The problem: Set down each record exactly as written.

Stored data
_ _ _ _ _
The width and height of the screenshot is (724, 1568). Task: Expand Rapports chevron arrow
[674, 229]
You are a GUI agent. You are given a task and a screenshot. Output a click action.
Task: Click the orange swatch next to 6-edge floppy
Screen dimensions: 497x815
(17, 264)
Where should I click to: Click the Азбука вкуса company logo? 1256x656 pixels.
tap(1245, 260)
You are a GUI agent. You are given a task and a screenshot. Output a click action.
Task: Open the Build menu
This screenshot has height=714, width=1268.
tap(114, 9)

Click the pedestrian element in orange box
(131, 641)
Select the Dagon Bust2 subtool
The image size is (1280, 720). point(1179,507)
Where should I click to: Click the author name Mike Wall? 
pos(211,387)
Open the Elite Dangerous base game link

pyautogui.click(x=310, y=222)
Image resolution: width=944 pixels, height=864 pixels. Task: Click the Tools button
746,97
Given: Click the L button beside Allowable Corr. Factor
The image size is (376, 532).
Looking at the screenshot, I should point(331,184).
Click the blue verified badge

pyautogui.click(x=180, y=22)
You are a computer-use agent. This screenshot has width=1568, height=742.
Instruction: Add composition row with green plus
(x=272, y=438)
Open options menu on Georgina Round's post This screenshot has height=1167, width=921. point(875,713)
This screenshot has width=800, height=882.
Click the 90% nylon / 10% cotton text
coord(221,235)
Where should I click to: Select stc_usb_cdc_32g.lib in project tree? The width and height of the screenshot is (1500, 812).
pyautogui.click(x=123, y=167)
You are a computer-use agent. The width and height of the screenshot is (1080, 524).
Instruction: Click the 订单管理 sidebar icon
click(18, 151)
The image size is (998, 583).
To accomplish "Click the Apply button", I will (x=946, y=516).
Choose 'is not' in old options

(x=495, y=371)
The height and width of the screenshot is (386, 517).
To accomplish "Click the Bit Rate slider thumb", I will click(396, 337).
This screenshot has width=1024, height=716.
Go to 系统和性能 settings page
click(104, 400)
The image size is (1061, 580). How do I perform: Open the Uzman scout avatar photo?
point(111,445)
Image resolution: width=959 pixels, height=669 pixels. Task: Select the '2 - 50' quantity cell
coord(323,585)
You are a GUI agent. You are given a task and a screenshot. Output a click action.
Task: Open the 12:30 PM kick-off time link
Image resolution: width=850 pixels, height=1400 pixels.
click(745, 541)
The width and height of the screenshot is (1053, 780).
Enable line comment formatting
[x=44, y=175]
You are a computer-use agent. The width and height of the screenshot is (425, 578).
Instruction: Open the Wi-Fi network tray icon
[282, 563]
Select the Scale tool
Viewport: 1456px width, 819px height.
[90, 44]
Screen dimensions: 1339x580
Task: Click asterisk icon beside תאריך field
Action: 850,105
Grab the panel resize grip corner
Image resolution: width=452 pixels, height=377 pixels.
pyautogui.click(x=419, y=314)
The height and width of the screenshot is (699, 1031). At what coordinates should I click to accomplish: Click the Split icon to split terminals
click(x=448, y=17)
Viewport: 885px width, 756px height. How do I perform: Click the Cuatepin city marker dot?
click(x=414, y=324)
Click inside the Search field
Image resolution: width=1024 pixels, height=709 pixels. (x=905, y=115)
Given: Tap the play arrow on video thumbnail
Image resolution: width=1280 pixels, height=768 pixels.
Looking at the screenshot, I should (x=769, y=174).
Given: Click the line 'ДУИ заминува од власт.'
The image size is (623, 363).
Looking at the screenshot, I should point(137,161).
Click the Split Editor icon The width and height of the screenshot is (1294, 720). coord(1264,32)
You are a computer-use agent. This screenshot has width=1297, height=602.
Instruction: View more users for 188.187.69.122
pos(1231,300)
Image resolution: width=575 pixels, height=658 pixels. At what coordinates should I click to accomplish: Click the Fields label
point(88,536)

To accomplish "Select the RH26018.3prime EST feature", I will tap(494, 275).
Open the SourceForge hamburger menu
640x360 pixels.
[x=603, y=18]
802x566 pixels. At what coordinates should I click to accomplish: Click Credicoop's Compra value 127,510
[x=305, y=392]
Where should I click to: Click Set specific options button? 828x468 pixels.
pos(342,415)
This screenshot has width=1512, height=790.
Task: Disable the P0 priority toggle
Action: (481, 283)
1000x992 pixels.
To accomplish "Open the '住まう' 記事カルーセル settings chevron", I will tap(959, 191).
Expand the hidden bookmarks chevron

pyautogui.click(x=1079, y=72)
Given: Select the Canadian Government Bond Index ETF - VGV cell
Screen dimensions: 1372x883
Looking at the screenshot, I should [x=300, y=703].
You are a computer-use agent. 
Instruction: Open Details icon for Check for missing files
_ _ _ _ _
Response area:
The width and height of the screenshot is (724, 1568). Task: Expand Rapports chevron arrow
[674, 229]
You are a GUI agent. You are given a task and a screenshot. Output a click action.
Task: Click the orange swatch next to 6-edge floppy
Screen dimensions: 497x815
(17, 264)
Where should I click to: Click the Азбука вкуса company logo? 1256x656 pixels.
tap(1245, 260)
You are a GUI agent. You are given a task and a screenshot. Output a click action.
Task: Open the Build menu
This screenshot has height=714, width=1268.
tap(114, 9)

Click the pedestrian element in orange box
(131, 641)
Select the Dagon Bust2 subtool
The image size is (1280, 720). point(1179,507)
Where should I click to: Click the author name Mike Wall? 
pos(211,387)
Open the Elite Dangerous base game link

pyautogui.click(x=310, y=222)
Image resolution: width=944 pixels, height=864 pixels. Task: Click the Tools button
746,97
Given: Click the L button beside Allowable Corr. Factor
The image size is (376, 532).
Looking at the screenshot, I should point(331,184).
Click the blue verified badge

pyautogui.click(x=180, y=22)
You are a computer-use agent. This screenshot has width=1568, height=742.
Instruction: Add composition row with green plus
(x=272, y=438)
Open options menu on Georgina Round's post This screenshot has height=1167, width=921. point(875,713)
This screenshot has width=800, height=882.
Click the 90% nylon / 10% cotton text
coord(221,235)
Where should I click to: Select stc_usb_cdc_32g.lib in project tree? The width and height of the screenshot is (1500, 812).
pyautogui.click(x=123, y=167)
You are a computer-use agent. The width and height of the screenshot is (1080, 524).
Instruction: Click the 订单管理 sidebar icon
click(18, 151)
The image size is (998, 583).
To accomplish "Click the Apply button", I will (x=946, y=516).
Choose 'is not' in old options

(x=495, y=371)
The height and width of the screenshot is (386, 517).
To accomplish "Click the Bit Rate slider thumb", I will click(396, 337).
This screenshot has width=1024, height=716.
Go to 系统和性能 settings page
click(104, 400)
The image size is (1061, 580). How do I perform: Open the Uzman scout avatar photo?
point(111,445)
Image resolution: width=959 pixels, height=669 pixels. Task: Select the '2 - 50' quantity cell
coord(323,585)
You are a GUI agent. You are given a task and a screenshot. Output a click action.
Task: Open the 12:30 PM kick-off time link
Image resolution: width=850 pixels, height=1400 pixels.
click(745, 541)
The width and height of the screenshot is (1053, 780).
Enable line comment formatting
[x=44, y=175]
You are a computer-use agent. The width and height of the screenshot is (425, 578).
Instruction: Open the Wi-Fi network tray icon
[282, 563]
Select the Scale tool
Viewport: 1456px width, 819px height.
[90, 44]
Screen dimensions: 1339x580
Task: Click asterisk icon beside תאריך field
Action: 850,105
Grab the panel resize grip corner
Image resolution: width=452 pixels, height=377 pixels.
pyautogui.click(x=419, y=314)
The height and width of the screenshot is (699, 1031). At what coordinates should I click to accomplish: Click the Split icon to split terminals
click(x=448, y=17)
Viewport: 885px width, 756px height. How do I perform: Click the Cuatepin city marker dot?
click(x=414, y=324)
Click inside the Search field
Image resolution: width=1024 pixels, height=709 pixels. (x=905, y=115)
Given: Tap the play arrow on video thumbnail
Image resolution: width=1280 pixels, height=768 pixels.
Looking at the screenshot, I should (x=769, y=174).
Given: Click the line 'ДУИ заминува од власт.'
The image size is (623, 363).
Looking at the screenshot, I should point(137,161).
Click the Split Editor icon The width and height of the screenshot is (1294, 720). coord(1264,32)
You are a computer-use agent. This screenshot has width=1297, height=602.
Instruction: View more users for 188.187.69.122
pos(1231,300)
Image resolution: width=575 pixels, height=658 pixels. At what coordinates should I click to accomplish: Click the Fields label
point(88,536)

To accomplish "Select the RH26018.3prime EST feature", I will tap(494, 275).
Open the SourceForge hamburger menu
640x360 pixels.
[x=603, y=18]
802x566 pixels. At what coordinates should I click to accomplish: Click Credicoop's Compra value 127,510
[x=305, y=392]
Where should I click to: Click Set specific options button? 828x468 pixels.
pos(342,415)
This screenshot has width=1512, height=790.
Task: Disable the P0 priority toggle
Action: (481, 283)
1000x992 pixels.
To accomplish "Open the '住まう' 記事カルーセル settings chevron", I will tap(959, 191).
Expand the hidden bookmarks chevron

pyautogui.click(x=1079, y=72)
Given: Select the Canadian Government Bond Index ETF - VGV cell
Screen dimensions: 1372x883
Looking at the screenshot, I should [x=300, y=703].
You are a computer-use agent. 
Instruction: Open Details icon for Check for missing files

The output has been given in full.